De artikelen 31 en 34 van het Besluit gebruik burgerservicenummer in de zorg, waarin werd verwezen naar het sociaal-fiscaalnummer, voorzagen in overgangsrecht in verband met de inwerkingtreding van de Wet gebruik burgerservicenummer in de zorg. Deze artikelen zijn vervallen, omdat de betreffende overgangsperioden zijn verstreken.

Artikel 11.1

De wijzigingen in dit besluit hangen samen met de invoering van de Wbrp en treden daarom op hetzelfde tijdstip in werking. Het is mogelijk dat daarmee wordt afgeweken van de vaste verandermomenten. Een dergelijke afwijking is geoorloofd, nu dit besluit aanpassingsregelgeving betreft (uitzondering c).

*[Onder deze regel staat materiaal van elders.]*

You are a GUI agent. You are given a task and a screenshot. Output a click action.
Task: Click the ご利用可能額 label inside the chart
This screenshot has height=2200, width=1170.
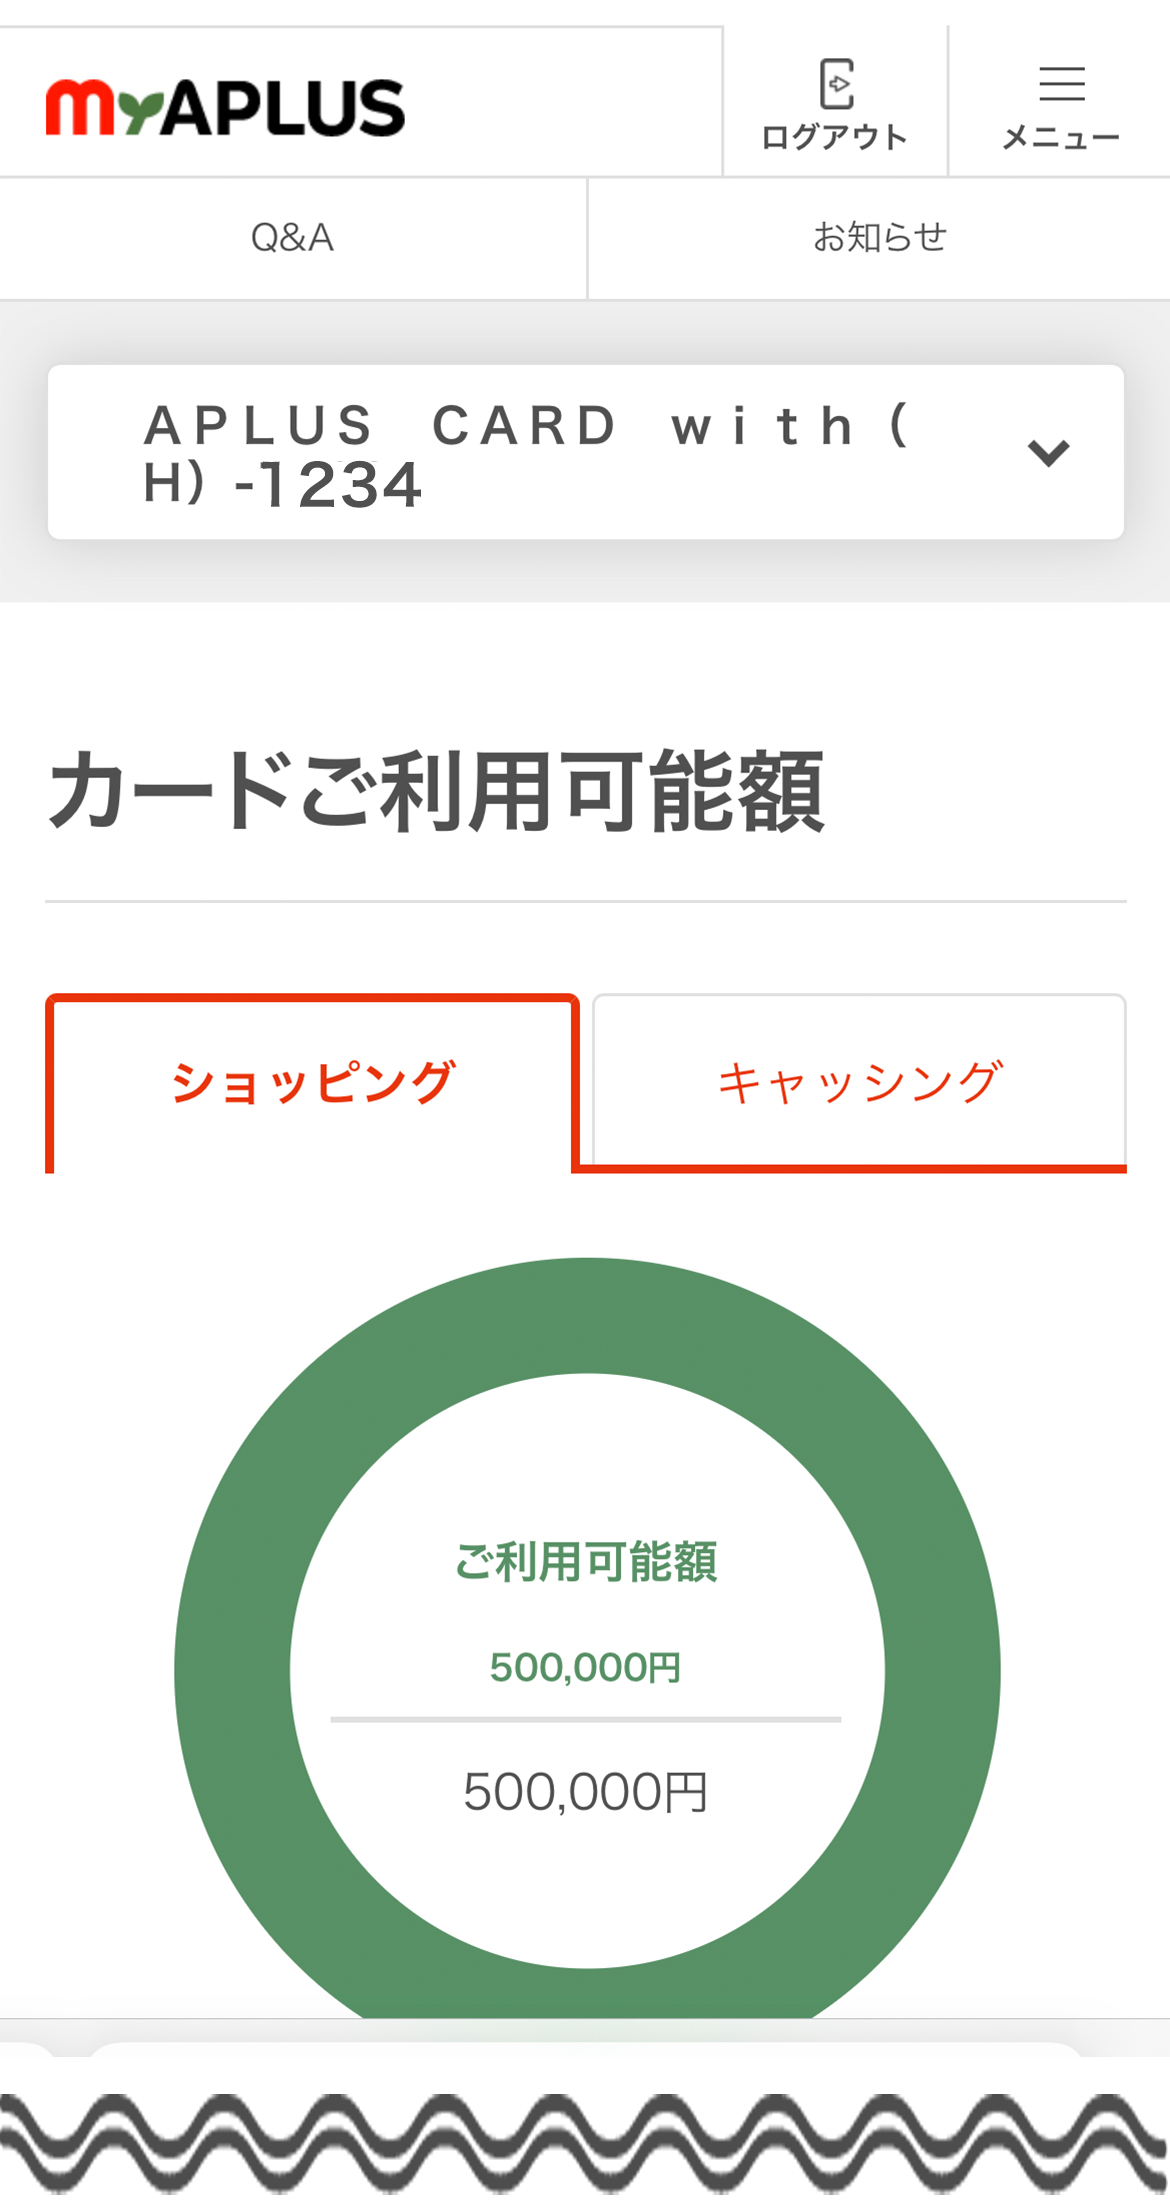tap(586, 1561)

Zoals bij artikel 2.6 is toegelicht, treedt het tweede lid van dat artikel een jaar na de inwerkingtreding van de Wbrp in werking.

De Minister van Binnenlandse Zaken en Koninkrijksrelaties, R.H.A. Plasterk


X Noot
1

Kamerstukken II 2012/13, 33 555, nr. 3, blz. 2-4, en nr. 6, blz. 3–4.

X Noot
2

Kamerstukken II 2012/13, 33 219, nr. 28.

X Noot
4

Zie de nota van toelichting bij artikel 3.1, onderdeel B, van het Aanpassingsbesluit burgerservicenummer, Stb. 2009, 378, blz. 8.

X Noot
5

Zie daarover de memorie van toelichting en de nota naar aanleiding van het verslag bij de Aanpassingswet basisregistratie personen, Kamerstukken II 2012/13, 33 555, nr. 3, blz. 3–4, en nr. 6, blz. 1–3.

XHistnoot
histnoot

Het advies van de Afdeling advisering van de Raad van State wordt met de daarbijbehorende stukken openbaar gemaakt door publicatie in de Staatscourant.